== Stored items from a collection ==
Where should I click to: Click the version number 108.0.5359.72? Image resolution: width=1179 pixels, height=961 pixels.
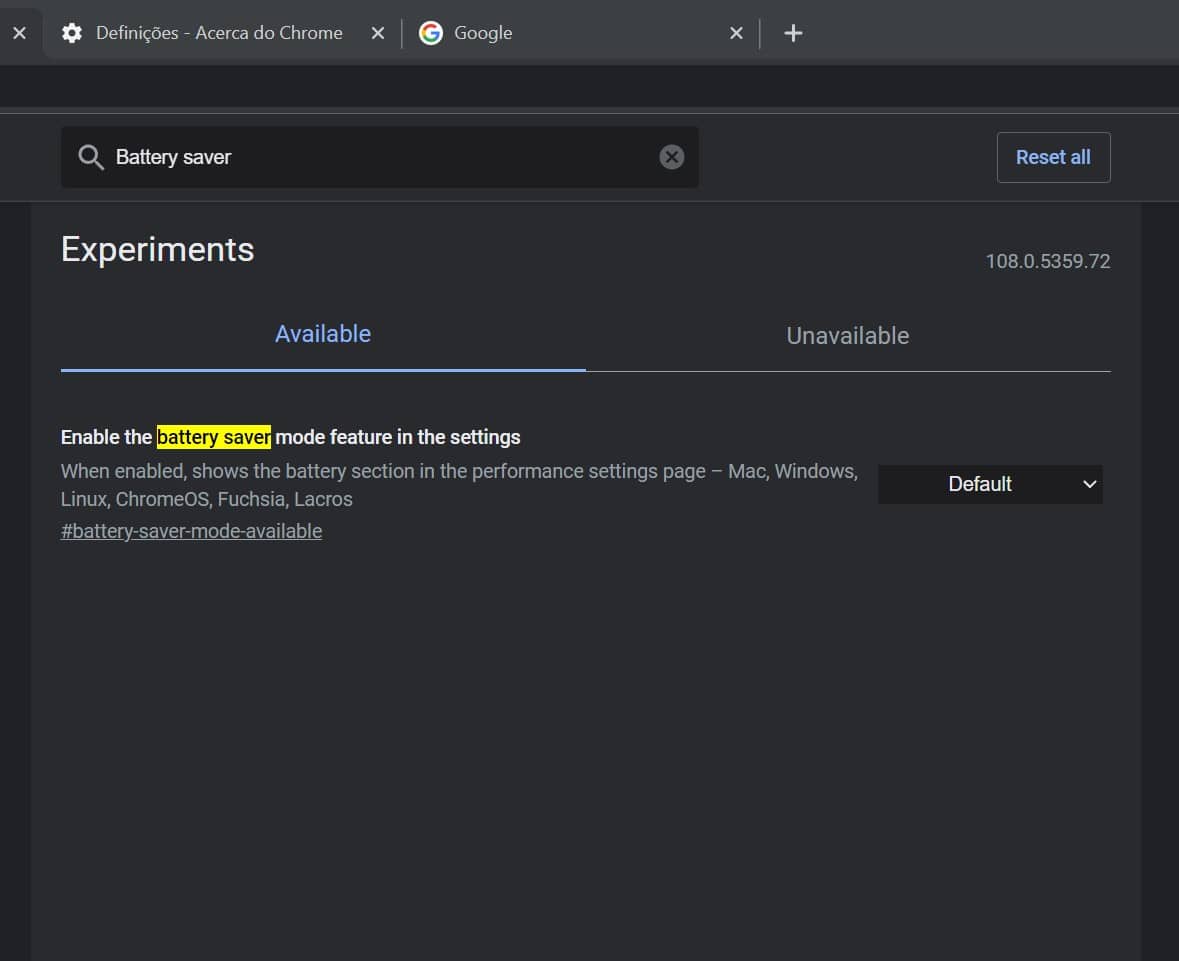click(x=1047, y=261)
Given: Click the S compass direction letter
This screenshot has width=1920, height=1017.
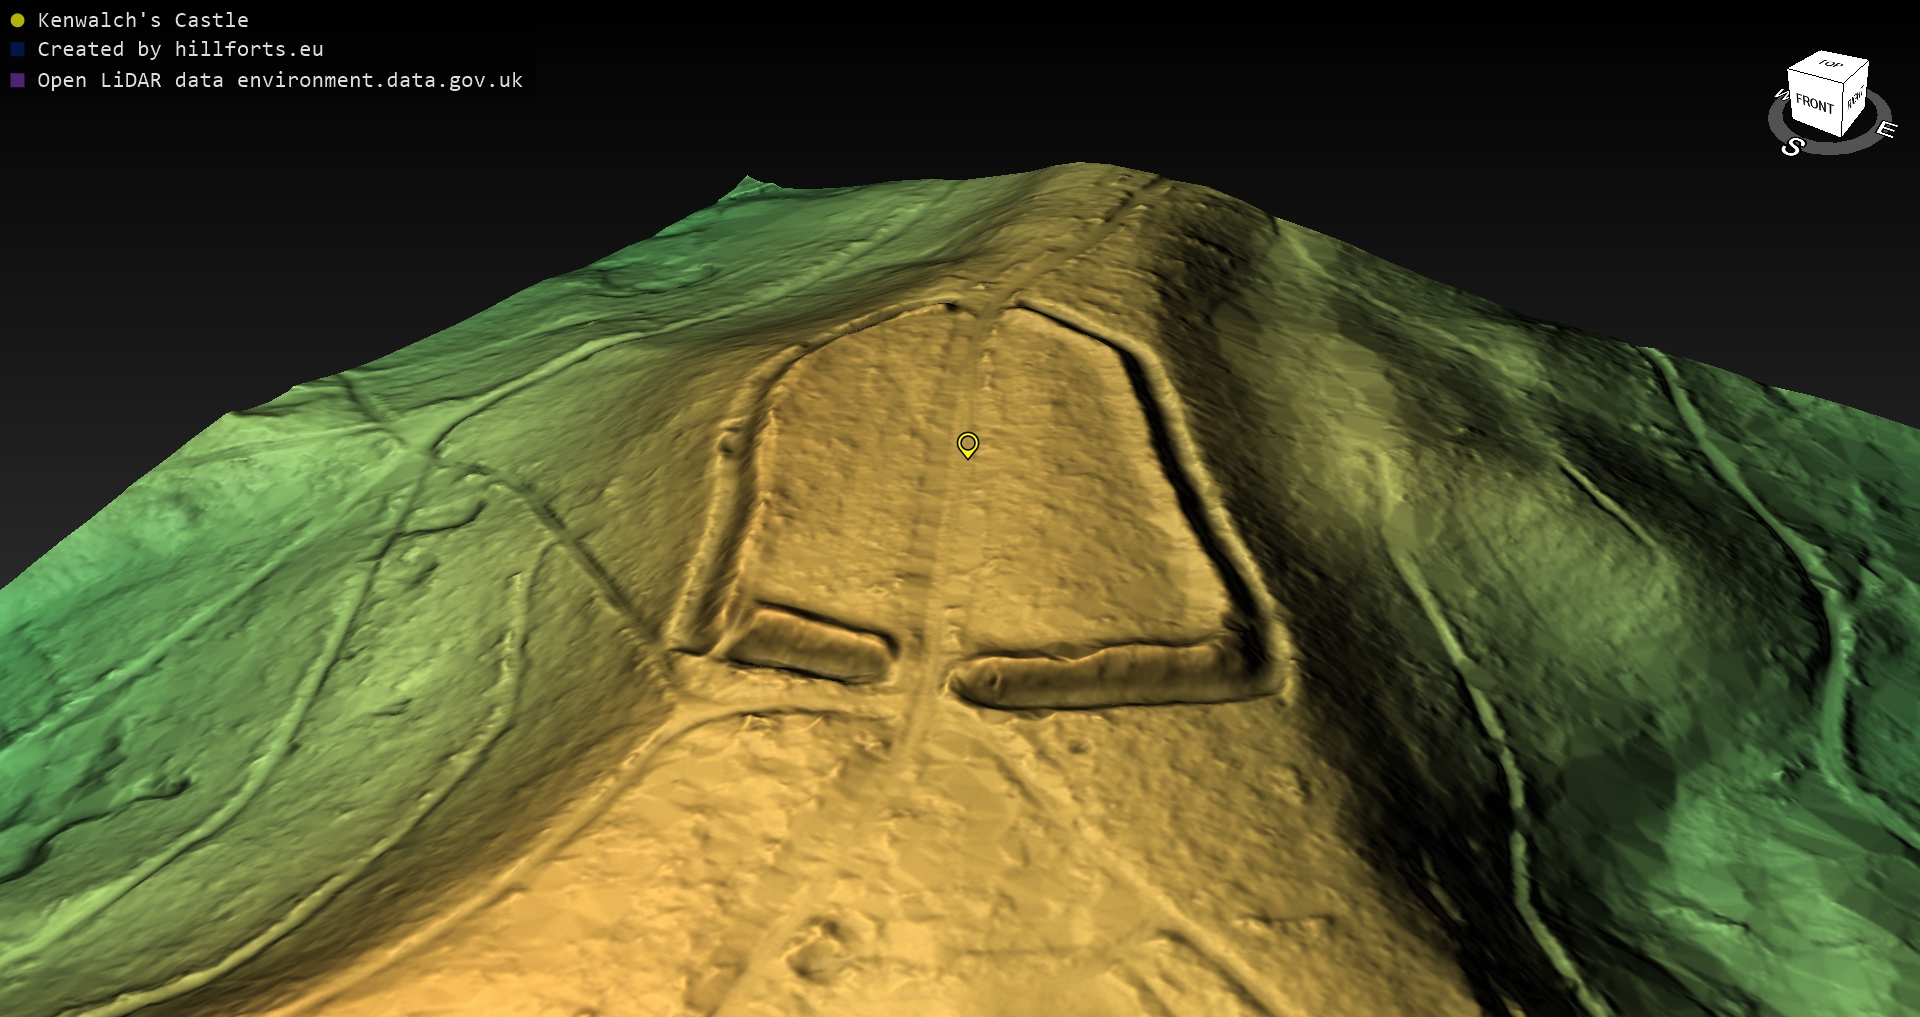Looking at the screenshot, I should point(1792,147).

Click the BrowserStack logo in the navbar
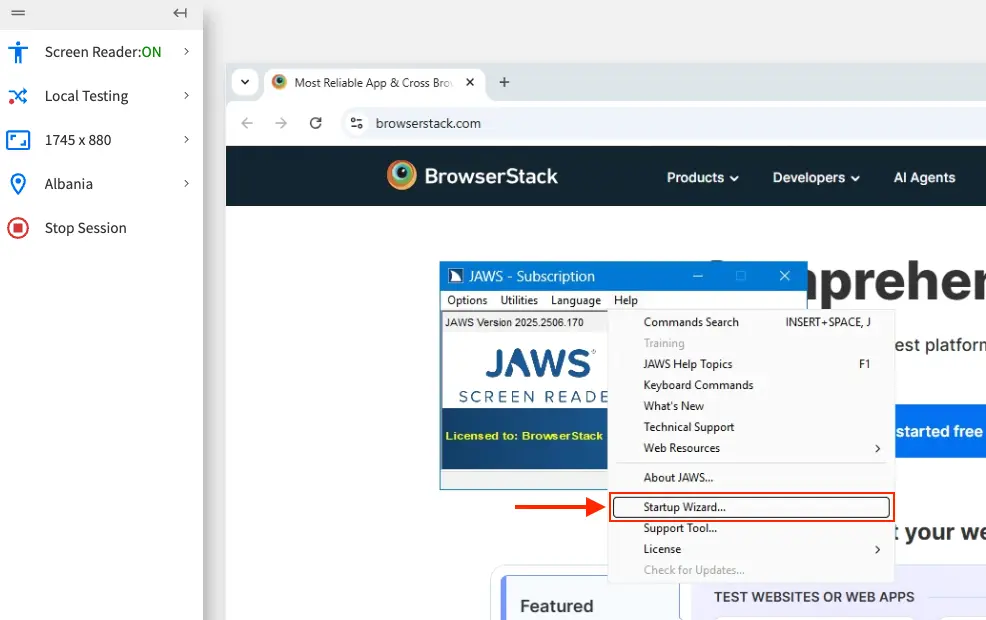(401, 176)
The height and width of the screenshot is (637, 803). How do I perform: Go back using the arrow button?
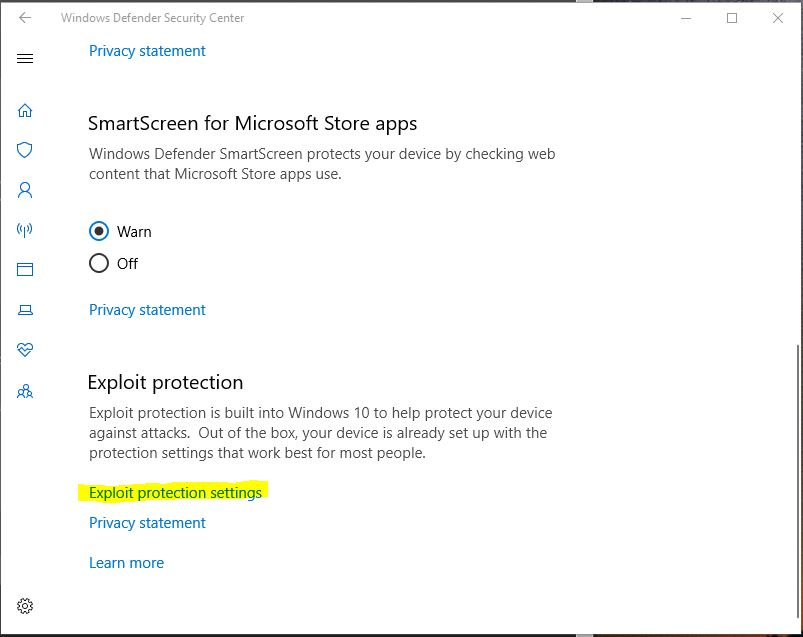coord(25,18)
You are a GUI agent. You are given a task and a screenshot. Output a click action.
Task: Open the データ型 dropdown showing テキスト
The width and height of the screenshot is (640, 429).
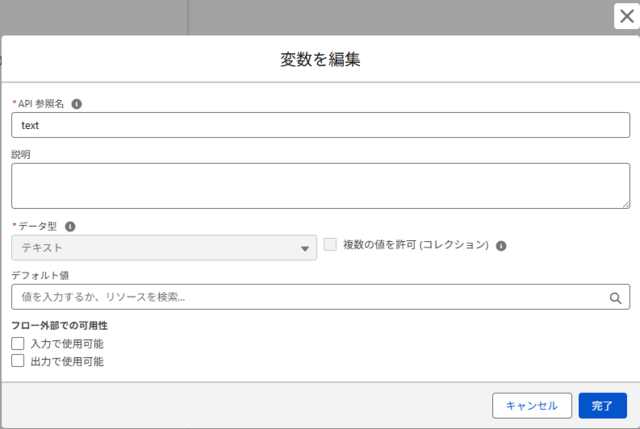[164, 248]
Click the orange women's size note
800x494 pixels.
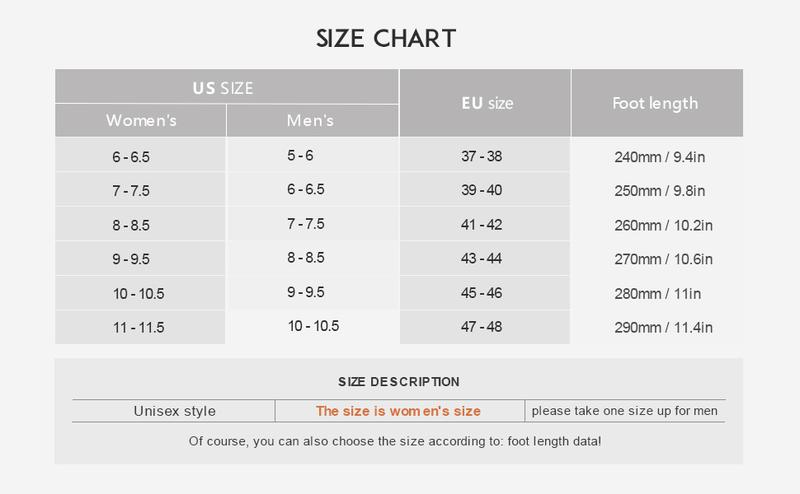click(398, 411)
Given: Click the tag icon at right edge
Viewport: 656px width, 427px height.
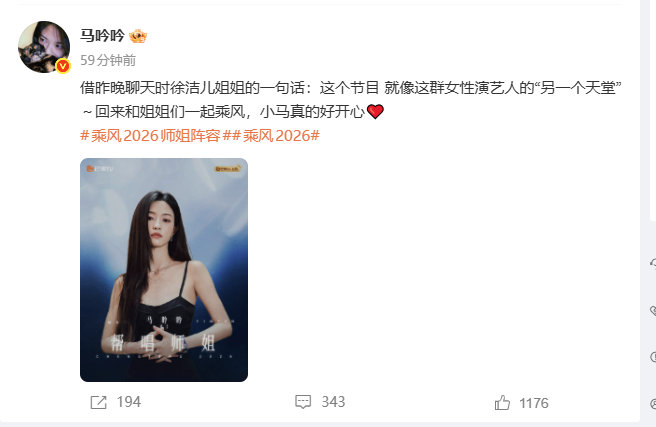Looking at the screenshot, I should click(653, 310).
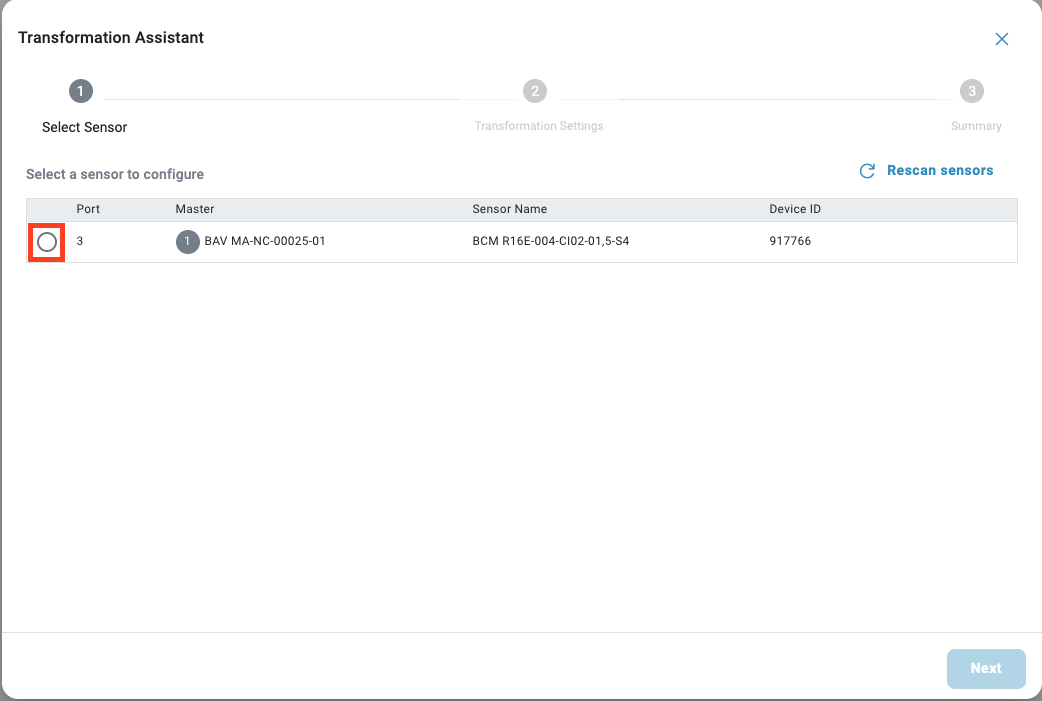The image size is (1042, 701).
Task: Click the Master column header
Action: pyautogui.click(x=195, y=209)
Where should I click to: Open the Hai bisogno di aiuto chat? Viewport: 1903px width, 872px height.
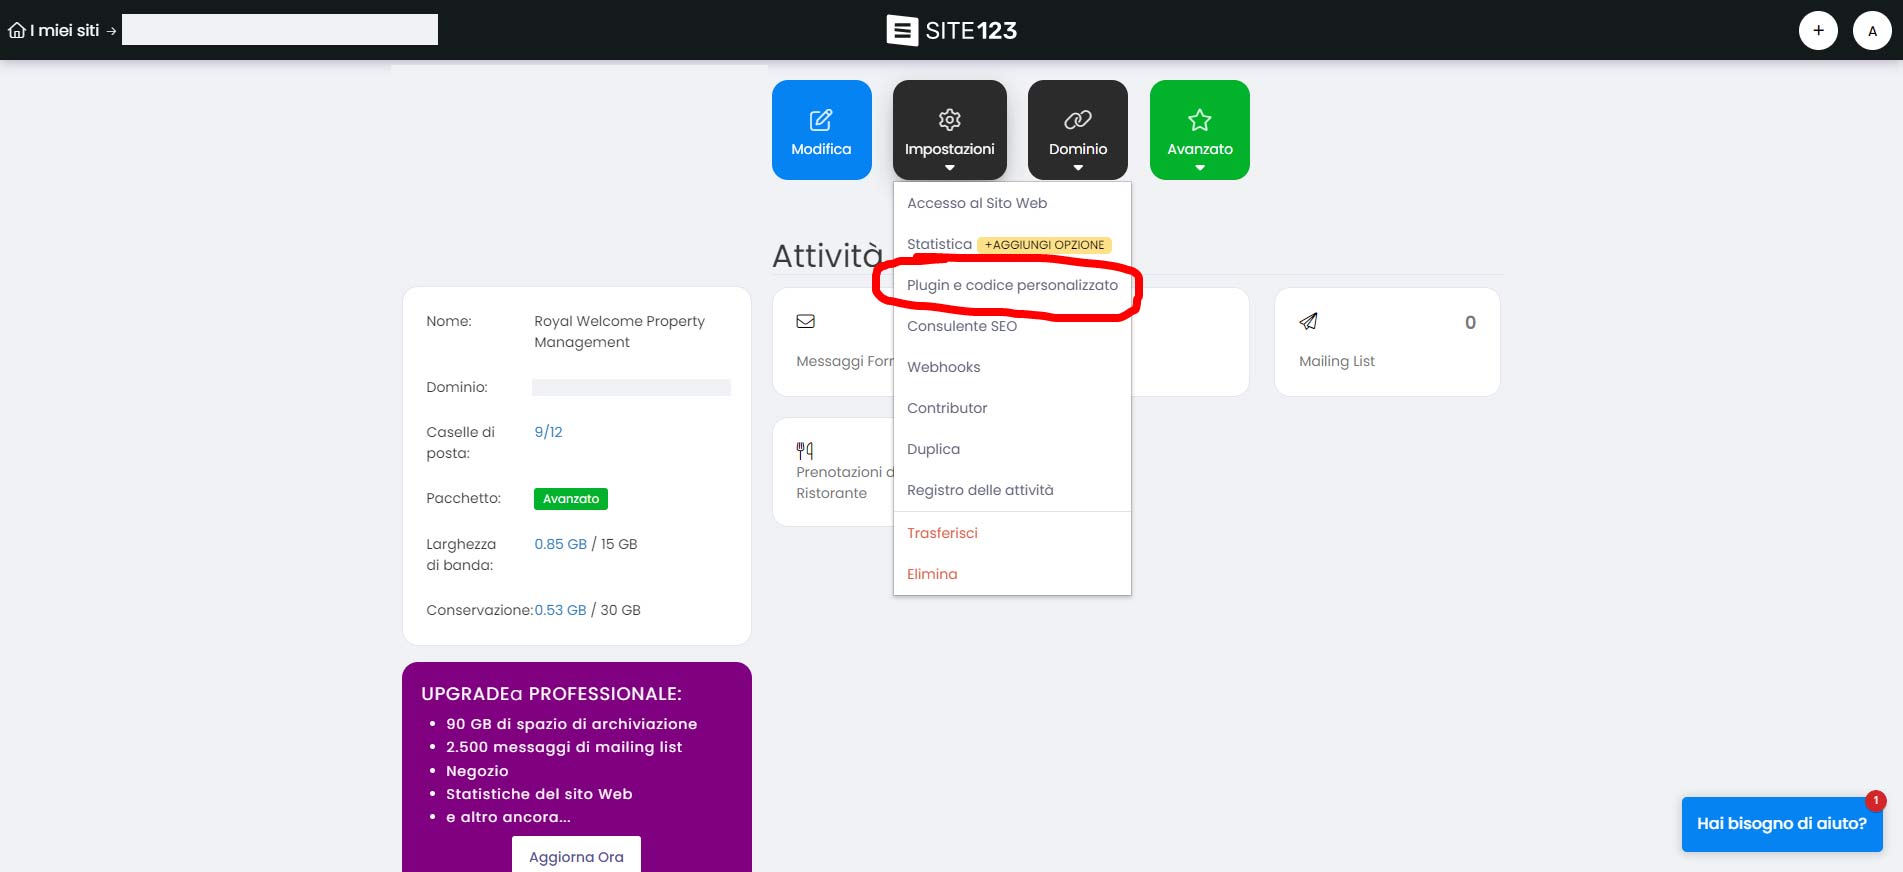click(1781, 824)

== What this task involves ==
Exactly the lines above from the one that contains "This screenshot has width=1920, height=1017." down to the one that contains "You are a GUI" are to be output, both ends kept and pictures omitted.

== Exercise answer ==
This screenshot has width=1920, height=1017.
Looking at the screenshot, I should point(1792,147).

Click the BrowserStack logo in the navbar
(401, 176)
The height and width of the screenshot is (637, 803). How do I perform: Go back using the arrow button?
coord(25,18)
You are a GUI agent. You are given a task and a screenshot. Output a click action.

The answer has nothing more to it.